*** RECORD EXTRACTS ***

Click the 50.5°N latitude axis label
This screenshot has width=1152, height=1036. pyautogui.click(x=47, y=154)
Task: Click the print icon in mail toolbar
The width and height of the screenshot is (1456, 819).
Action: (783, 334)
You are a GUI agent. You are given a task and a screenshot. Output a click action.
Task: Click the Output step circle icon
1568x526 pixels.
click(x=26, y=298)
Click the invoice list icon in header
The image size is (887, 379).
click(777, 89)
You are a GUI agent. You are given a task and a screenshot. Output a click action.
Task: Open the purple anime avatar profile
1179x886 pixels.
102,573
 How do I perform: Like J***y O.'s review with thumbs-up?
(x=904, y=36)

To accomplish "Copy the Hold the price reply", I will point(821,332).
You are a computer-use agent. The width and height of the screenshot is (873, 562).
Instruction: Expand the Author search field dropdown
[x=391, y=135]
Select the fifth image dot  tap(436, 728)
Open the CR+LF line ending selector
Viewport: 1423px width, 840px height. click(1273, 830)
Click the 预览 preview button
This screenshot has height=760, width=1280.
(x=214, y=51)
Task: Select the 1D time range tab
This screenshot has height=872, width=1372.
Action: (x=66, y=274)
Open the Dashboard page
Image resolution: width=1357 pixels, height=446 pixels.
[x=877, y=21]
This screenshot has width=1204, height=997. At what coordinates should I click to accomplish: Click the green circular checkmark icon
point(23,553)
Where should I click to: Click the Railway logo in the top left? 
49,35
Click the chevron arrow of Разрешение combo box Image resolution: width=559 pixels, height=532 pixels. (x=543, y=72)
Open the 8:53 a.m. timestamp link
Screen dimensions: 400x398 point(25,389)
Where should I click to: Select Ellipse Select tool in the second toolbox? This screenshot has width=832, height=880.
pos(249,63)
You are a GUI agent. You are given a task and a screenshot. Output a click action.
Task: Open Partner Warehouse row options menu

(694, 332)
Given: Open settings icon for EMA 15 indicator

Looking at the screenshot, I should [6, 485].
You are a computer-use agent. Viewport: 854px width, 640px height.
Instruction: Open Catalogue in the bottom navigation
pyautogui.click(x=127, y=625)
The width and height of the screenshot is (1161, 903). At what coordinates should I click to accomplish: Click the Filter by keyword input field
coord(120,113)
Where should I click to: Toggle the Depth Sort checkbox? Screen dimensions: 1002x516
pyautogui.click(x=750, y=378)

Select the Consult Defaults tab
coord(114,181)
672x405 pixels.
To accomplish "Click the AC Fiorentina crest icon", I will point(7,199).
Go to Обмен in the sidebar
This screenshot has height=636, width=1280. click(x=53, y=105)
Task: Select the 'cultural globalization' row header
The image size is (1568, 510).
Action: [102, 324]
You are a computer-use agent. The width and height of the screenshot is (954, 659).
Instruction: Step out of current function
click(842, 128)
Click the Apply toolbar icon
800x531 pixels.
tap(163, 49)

*** End of RECORD EXTRACTS ***

ACTIVITY
Write all of the records out exactly, including every line.

TASK RESPONSE
Click the 50.5°N latitude axis label
This screenshot has width=1152, height=1036. pyautogui.click(x=47, y=154)
Task: Click the print icon in mail toolbar
The width and height of the screenshot is (1456, 819).
Action: (783, 334)
You are a GUI agent. You are given a task and a screenshot. Output a click action.
Task: Click the Output step circle icon
1568x526 pixels.
click(x=26, y=298)
Click the invoice list icon in header
The image size is (887, 379).
click(777, 89)
You are a GUI agent. You are given a task and a screenshot. Output a click action.
Task: Open the purple anime avatar profile
1179x886 pixels.
102,573
 How do I perform: Like J***y O.'s review with thumbs-up?
(x=904, y=36)

To accomplish "Copy the Hold the price reply", I will point(821,332).
You are a computer-use agent. The width and height of the screenshot is (873, 562).
Instruction: Expand the Author search field dropdown
[x=391, y=135]
Select the fifth image dot  tap(436, 728)
Open the CR+LF line ending selector
Viewport: 1423px width, 840px height. click(1273, 830)
Click the 预览 preview button
This screenshot has height=760, width=1280.
(x=214, y=51)
Task: Select the 1D time range tab
This screenshot has height=872, width=1372.
Action: (x=66, y=274)
Open the Dashboard page
Image resolution: width=1357 pixels, height=446 pixels.
[x=877, y=21]
This screenshot has width=1204, height=997. At what coordinates should I click to accomplish: Click the green circular checkmark icon
point(23,553)
Where should I click to: Click the Railway logo in the top left? 
49,35
Click the chevron arrow of Разрешение combo box Image resolution: width=559 pixels, height=532 pixels. (x=543, y=72)
Open the 8:53 a.m. timestamp link
Screen dimensions: 400x398 point(25,389)
Where should I click to: Select Ellipse Select tool in the second toolbox? This screenshot has width=832, height=880.
pos(249,63)
You are a GUI agent. You are given a task and a screenshot. Output a click action.
Task: Open Partner Warehouse row options menu

(694, 332)
Given: Open settings icon for EMA 15 indicator

Looking at the screenshot, I should [6, 485].
You are a computer-use agent. Viewport: 854px width, 640px height.
Instruction: Open Catalogue in the bottom navigation
pyautogui.click(x=127, y=625)
The width and height of the screenshot is (1161, 903). At what coordinates should I click to accomplish: Click the Filter by keyword input field
coord(120,113)
Where should I click to: Toggle the Depth Sort checkbox? Screen dimensions: 1002x516
pyautogui.click(x=750, y=378)

Select the Consult Defaults tab
coord(114,181)
672x405 pixels.
To accomplish "Click the AC Fiorentina crest icon", I will point(7,199).
Go to Обмен in the sidebar
This screenshot has height=636, width=1280. click(x=53, y=105)
Task: Select the 'cultural globalization' row header
The image size is (1568, 510).
Action: [102, 324]
You are a computer-use agent. The width and height of the screenshot is (954, 659).
Instruction: Step out of current function
click(842, 128)
Click the Apply toolbar icon
800x531 pixels.
tap(163, 49)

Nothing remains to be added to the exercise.